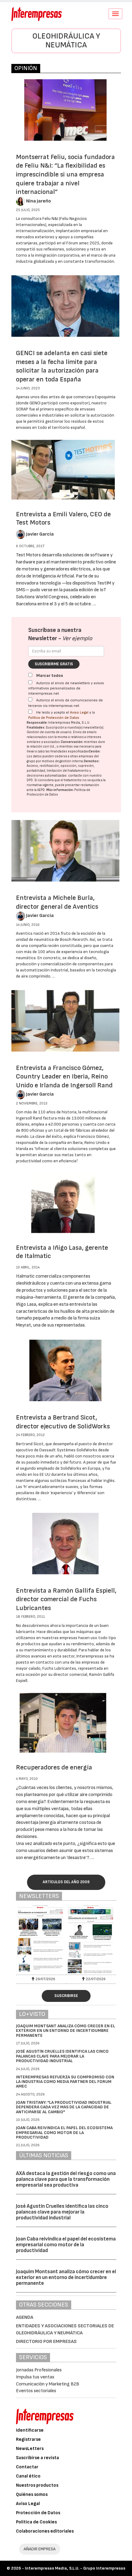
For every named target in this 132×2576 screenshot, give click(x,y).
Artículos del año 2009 (66, 1882)
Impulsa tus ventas (35, 2377)
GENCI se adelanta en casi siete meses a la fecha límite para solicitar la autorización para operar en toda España (61, 366)
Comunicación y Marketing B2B (47, 2384)
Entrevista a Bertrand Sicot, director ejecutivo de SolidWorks (63, 1422)
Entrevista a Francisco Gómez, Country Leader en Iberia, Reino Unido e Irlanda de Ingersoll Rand (64, 1076)
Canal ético (28, 2476)
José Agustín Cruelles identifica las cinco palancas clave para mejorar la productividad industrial (62, 2056)
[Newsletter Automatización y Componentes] (41, 1939)
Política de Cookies (36, 2522)
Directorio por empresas (46, 2341)
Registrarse (28, 2439)
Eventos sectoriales (36, 2391)
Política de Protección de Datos (53, 717)
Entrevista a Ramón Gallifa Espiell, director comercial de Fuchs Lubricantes (66, 1599)
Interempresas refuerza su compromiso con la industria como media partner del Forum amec (65, 2081)
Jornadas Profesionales (39, 2370)
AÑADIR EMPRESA (40, 2549)
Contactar (27, 2467)
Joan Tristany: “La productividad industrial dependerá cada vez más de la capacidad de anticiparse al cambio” (63, 2107)
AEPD (41, 790)
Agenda (24, 2317)
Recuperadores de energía (54, 1767)
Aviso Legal (79, 712)
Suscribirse (66, 1995)
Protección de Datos (38, 2513)
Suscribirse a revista (37, 2458)
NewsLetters (30, 2449)
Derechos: (91, 761)
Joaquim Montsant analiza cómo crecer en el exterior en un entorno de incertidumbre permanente (65, 2030)
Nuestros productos (37, 2485)
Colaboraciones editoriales (45, 2531)
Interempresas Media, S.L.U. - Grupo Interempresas (75, 2568)
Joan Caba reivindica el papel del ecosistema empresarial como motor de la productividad (64, 2132)
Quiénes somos (32, 2494)
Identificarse (30, 2430)
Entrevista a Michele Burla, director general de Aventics (57, 902)
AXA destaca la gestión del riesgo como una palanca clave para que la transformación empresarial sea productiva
--*--
Work to be completed |
Print, exactly and only, the lines running from the one with "productividad industrial dependerá" to the end of the data above.

Result of this task |
Joan Tristany: “La productividad industrial dependerá cada vez más de la capacidad de anticiparse al cambio” (63, 2107)
AEPD (41, 790)
Agenda (24, 2317)
Recuperadores de energía (54, 1767)
Aviso Legal (79, 712)
Suscribirse (66, 1995)
Protección de Datos (38, 2513)
Suscribirse a revista (37, 2458)
NewsLetters (30, 2449)
Derechos: (91, 761)
Joaquim Montsant analiza cómo crecer en el exterior en un entorno de incertidumbre permanente (65, 2030)
Nuestros productos (37, 2485)
Colaboraciones editoriales (45, 2531)
Interempresas Media, S.L.U. - Grupo Interempresas (75, 2568)
Joan Caba reivindica el papel del ecosistema empresarial como motor de la productividad (64, 2132)
Quiénes somos (32, 2494)
Identificarse (30, 2430)
Entrevista a Michele Burla, director general de Aventics (57, 902)
AXA destaca la gestión del riesgo como una palanca clave para que la transformación empresarial sea productiva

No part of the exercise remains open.